OpenCodeReasoning-II:一种基于自我批判的简单测试时扩展方法
OpenCodeReasoning-II: A Simple Test Time Scaling Approach via Self-Critique
July 11, 2025
作者: Wasi Uddin Ahmad, Somshubra Majumdar, Aleksander Ficek, Sean Narenthiran, Mehrzad Samadi, Jocelyn Huang, Siddhartha Jain, Vahid Noroozi, Boris Ginsburg
cs.AI
摘要
近期,基于推理的大型语言模型(LLMs)取得了显著进展,特别是在测试时扩展方面的潜力,为代码生成与评审的蒸馏技术开辟了重要机遇。然而,这两方面的进步从根本上依赖于大规模、高质量的数据集。在本研究中,我们推出了OpenCodeReasoning-II,一个包含250万条问题-解决方案-评审三元组(约3.5万个独特编程问题)的数据集,其规模几乎是之前公开的最大代码推理数据集的两倍。本研究采用了两阶段监督微调策略:第一阶段专注于代码生成的微调,而第二阶段则涉及代码生成与评审模型的联合训练。经过微调的Qwen2.5-Instruct模型在代码生成上的表现,不仅超越或持平了之前最佳的公开权重蒸馏模型,而且将代码生成与评审模型相结合,显著提升了竞技编程的表现。此外,我们还扩展了LiveCodeBench基准测试,特别增加了对C++编程语言的支持,从而利用该基准实现了对LLM更全面的评估。
English
Recent advancements in reasoning-based Large Language Models (LLMs),
particularly their potential through test-time scaling, have created
significant opportunities for distillation in code generation and critique.
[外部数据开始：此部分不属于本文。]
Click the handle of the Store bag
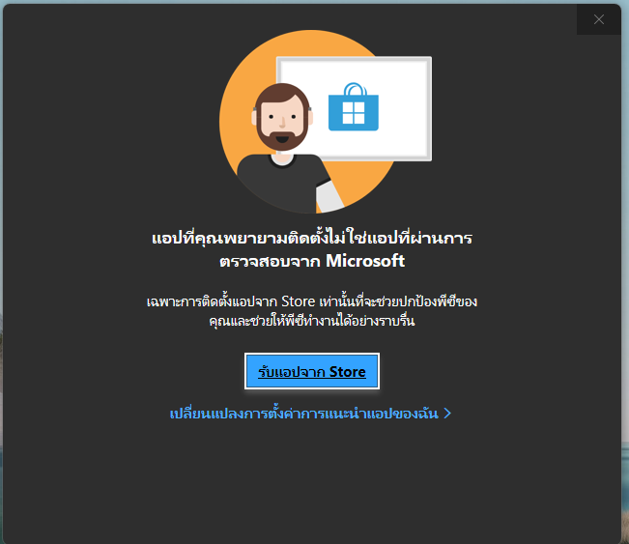pyautogui.click(x=355, y=89)
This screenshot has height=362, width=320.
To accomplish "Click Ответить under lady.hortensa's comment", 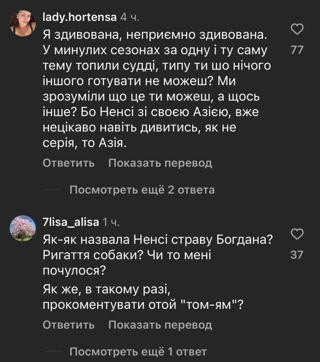I will click(x=68, y=163).
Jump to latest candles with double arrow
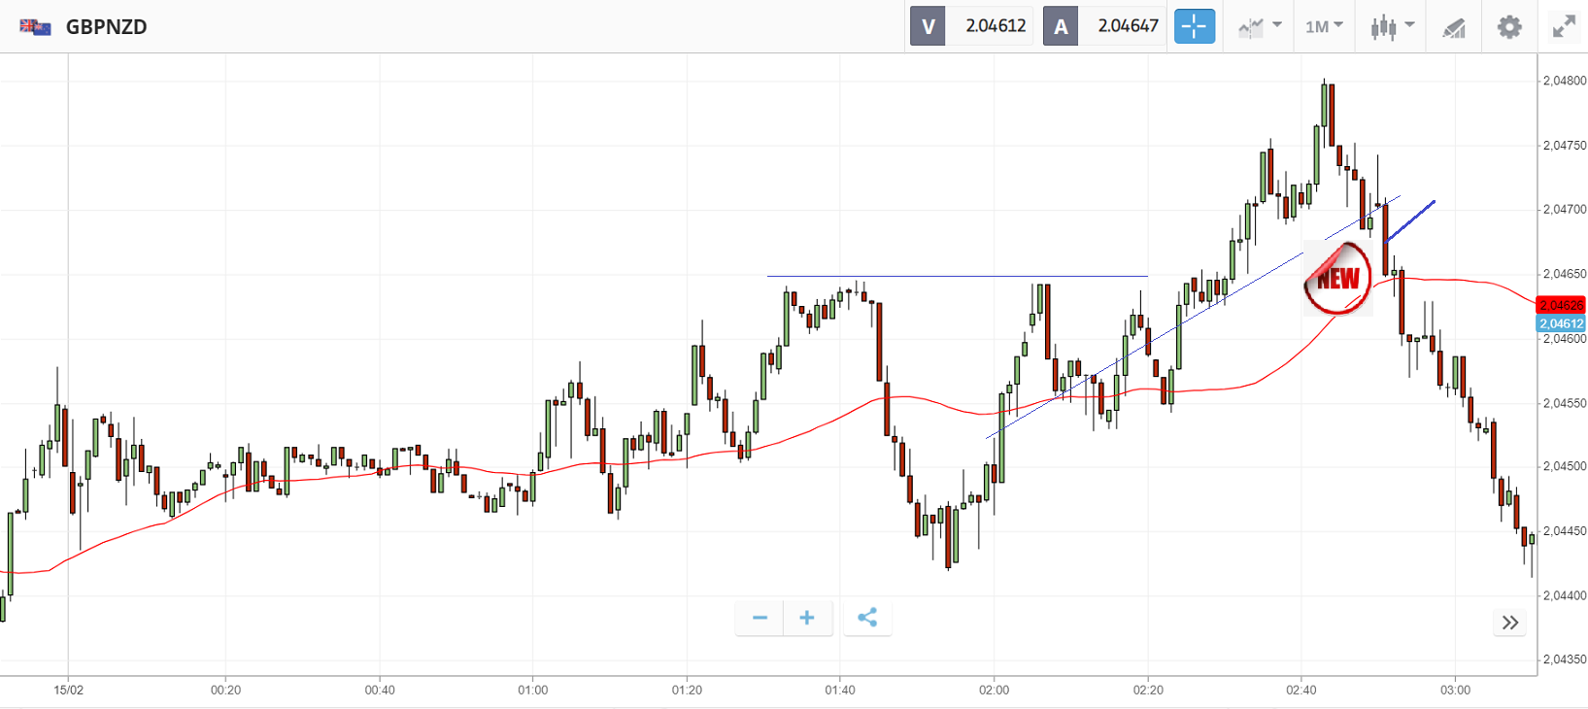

However, progress in both areas fundamentally depends on large-scale,
high-quality datasets. In this work, we introduce OpenCodeReasoning-II, a
dataset consists of 2.5M question-solution-critique triples (approx. 35K unique
programming questions), making it nearly twice the size of the previous largest
publicly available code reasoning dataset. In this work, we employ a two-stage
supervised fine-tuning strategy. The first stage focuses on fine-tuning for
code generation, while the second stage involves the joint training of models
for both code generation and critique. Our resulting finetuned Qwen2.5-Instruct
models achieve performance in code generation that either exceeds or equals the
best prior open-weight distilled models. Notably, the integration of our code
generation and critique models leads to significant improvements in competitive
coding performance. Furthermore, we present an extension of the LiveCodeBench
benchmark to specifically support the C++ programming language, thereby
facilitating more comprehensive LLM evaluation using this benchmark.